**What is asked:**
[a] From the tmle3 vignette below, list every object that tmle3 explicitly defines to model the TMLE framework.
[b] Please summarize the tmle3 vignette below in two sentences.
==== Document text
The tmle3 package differs from previous TMLE software efforts in that it attempts to directly model the key objects defined in the mathematical and theoretical framework of Targeted Minimum Loss-Based Estimation (TMLE). That is, rather than focus on implementing a specific TML estimator, or a small set of related estimators, the focus is on modeling the TMLE framework itself.

Therefore, we explicitly define objects to model the NPSEM, the factorized likelihood, counterfactual interventions, parameters, and TMLE update procedures. The hope is that, in so doing, it will be possible to support a substantial subset of the vast array of TML estimators currently present in the literature, as well as those that have yet to be developed. In this vignette, we describe these mathematical objects, their software analogs in tmle3, and illustrate with a motivating example, described below. At the end, we describe how these objects can be bundled into a complete specification of a TML estimation procedure that can be easily applied by an end user.

Motivating Example

We use data from the Collaborative Perinatal Project (CPP), available in the sl3 package. To simplify this example, we define a binary intervention variable, parity01 – an indicator of having one or more children before the current child and a binary outcome, haz01 – an indicator of having an above average height for age.


TMLE requires the specification of a Nonparametric Structural Equation Model (NPSEM), which specifies our knowledge of relationships between the variables.
========
==== Raw data
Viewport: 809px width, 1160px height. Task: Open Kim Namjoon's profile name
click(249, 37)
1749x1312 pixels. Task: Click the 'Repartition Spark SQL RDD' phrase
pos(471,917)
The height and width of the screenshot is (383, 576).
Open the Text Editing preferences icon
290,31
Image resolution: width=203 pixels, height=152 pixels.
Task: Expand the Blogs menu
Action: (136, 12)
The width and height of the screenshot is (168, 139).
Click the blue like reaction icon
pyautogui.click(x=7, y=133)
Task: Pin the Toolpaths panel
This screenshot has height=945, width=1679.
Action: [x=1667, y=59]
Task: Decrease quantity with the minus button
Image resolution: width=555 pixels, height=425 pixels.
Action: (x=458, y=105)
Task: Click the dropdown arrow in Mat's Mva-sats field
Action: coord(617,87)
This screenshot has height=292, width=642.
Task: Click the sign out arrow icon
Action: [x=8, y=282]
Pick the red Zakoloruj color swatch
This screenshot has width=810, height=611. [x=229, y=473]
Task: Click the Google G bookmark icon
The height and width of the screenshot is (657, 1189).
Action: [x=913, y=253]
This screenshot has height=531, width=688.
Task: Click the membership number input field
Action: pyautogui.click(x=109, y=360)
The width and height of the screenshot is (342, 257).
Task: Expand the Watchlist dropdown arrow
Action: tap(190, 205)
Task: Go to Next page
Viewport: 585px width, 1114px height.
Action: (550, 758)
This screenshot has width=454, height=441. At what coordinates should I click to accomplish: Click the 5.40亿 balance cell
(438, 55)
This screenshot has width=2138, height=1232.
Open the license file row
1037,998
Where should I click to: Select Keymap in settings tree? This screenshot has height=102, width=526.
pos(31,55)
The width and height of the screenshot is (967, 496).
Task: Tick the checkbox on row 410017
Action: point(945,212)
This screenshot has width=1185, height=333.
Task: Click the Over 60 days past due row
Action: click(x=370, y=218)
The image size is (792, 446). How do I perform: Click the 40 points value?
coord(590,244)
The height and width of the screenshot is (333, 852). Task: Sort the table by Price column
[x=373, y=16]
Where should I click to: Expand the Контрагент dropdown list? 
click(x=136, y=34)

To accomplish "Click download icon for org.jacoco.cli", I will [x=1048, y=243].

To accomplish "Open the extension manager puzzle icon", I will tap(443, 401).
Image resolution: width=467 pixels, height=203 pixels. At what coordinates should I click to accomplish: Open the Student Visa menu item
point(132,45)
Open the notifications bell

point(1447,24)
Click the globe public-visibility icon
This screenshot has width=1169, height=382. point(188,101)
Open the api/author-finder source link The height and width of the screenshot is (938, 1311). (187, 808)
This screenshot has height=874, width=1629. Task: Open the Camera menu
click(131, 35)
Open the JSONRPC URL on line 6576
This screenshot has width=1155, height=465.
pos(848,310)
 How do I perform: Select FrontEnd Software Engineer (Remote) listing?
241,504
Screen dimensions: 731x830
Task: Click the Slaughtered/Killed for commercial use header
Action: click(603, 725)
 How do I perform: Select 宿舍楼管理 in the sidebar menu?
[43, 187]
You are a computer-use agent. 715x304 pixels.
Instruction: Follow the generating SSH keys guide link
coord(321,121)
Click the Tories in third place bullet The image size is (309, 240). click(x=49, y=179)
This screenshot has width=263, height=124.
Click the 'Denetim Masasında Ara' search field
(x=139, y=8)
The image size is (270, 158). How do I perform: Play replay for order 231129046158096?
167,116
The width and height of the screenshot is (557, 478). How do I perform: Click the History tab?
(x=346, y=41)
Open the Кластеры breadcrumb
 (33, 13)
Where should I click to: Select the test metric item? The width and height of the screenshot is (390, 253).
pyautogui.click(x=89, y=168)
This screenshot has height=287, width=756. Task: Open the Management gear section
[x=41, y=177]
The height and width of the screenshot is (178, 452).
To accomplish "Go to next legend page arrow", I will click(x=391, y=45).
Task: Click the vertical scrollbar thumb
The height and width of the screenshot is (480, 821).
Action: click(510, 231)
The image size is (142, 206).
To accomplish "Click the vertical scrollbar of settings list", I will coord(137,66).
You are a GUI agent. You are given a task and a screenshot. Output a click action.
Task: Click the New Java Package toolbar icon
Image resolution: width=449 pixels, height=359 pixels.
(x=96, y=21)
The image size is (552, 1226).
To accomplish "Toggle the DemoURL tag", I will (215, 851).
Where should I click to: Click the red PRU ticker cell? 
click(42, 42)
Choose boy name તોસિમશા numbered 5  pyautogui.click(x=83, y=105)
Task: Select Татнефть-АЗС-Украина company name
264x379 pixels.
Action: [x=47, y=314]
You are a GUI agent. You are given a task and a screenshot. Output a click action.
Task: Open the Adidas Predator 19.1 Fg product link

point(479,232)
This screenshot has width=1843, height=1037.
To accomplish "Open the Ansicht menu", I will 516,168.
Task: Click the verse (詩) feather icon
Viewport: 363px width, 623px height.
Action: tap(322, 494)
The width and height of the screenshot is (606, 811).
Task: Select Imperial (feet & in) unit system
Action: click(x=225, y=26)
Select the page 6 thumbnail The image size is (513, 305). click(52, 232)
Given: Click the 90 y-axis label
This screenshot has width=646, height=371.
========
**Final answers:**
[a]
- The NPSEM
- The factorized likelihood
- Counterfactual interventions
- Parameters
- TMLE update procedures

[b] The tmle3 package models the key objects of the Targeted Minimum Loss-Based Estimation framework itself rather than implementing one specific estimator. These objects include the NPSEM, the factorized likelihood, counterfactual interventions, parameters and update procedures, and the package illustrates them with Collaborative Perinatal Project data from the sl3 package, using a binary intervention, parity01, and a binary outcome, haz01.